*EXERCISE BRIEF*
Your answer must be an exact repeat of the lines from the one containing "Go to the Devtools page" through the last line of the records, both included, with no pictures.

*GIVEN INFORMATION*
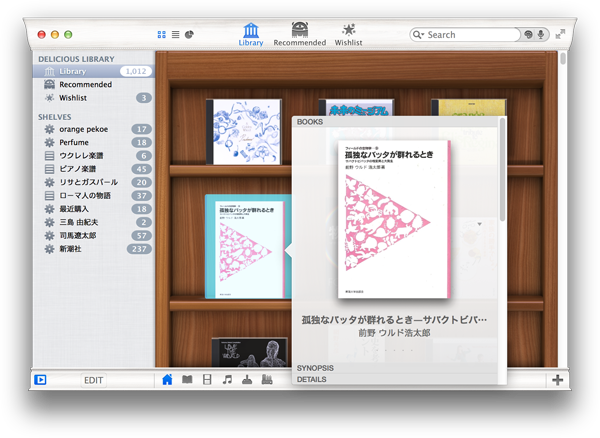The width and height of the screenshot is (600, 438).
Task: Select the 新潮社 shelf
Action: point(77,249)
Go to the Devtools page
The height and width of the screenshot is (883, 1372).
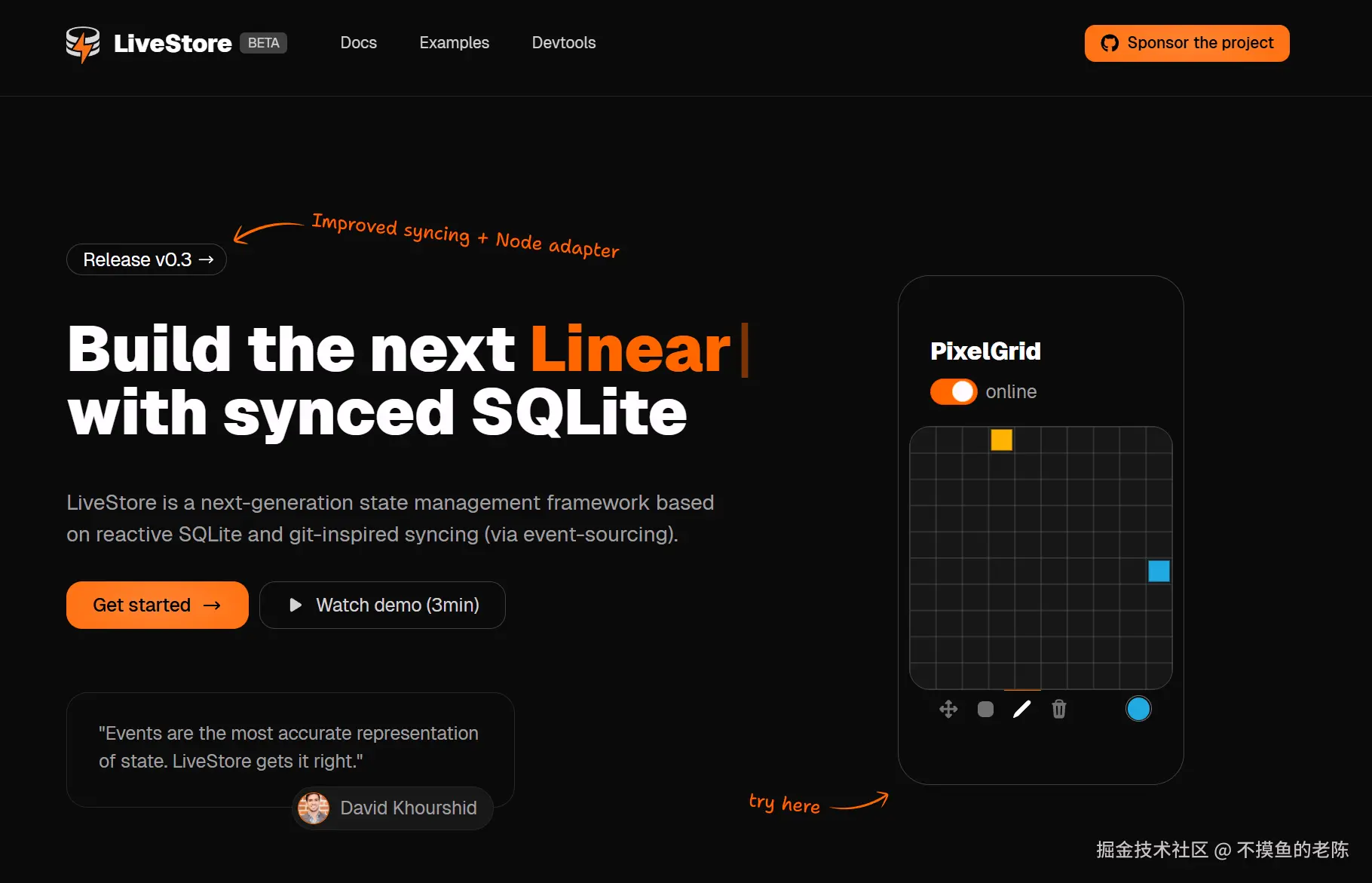pyautogui.click(x=564, y=43)
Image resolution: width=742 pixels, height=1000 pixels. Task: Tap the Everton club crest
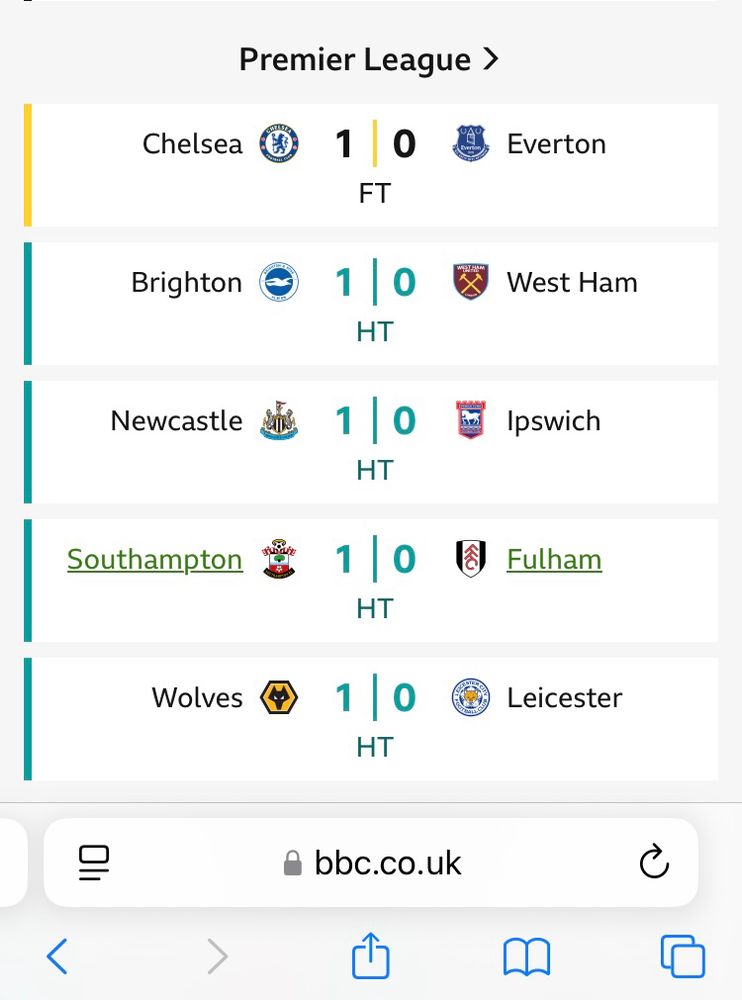pos(471,144)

*TASK OUTPUT*
Go to the Devtools page
The height and width of the screenshot is (883, 1372).
pyautogui.click(x=564, y=43)
Image resolution: width=742 pixels, height=1000 pixels. Task: Tap the Everton club crest
pos(471,144)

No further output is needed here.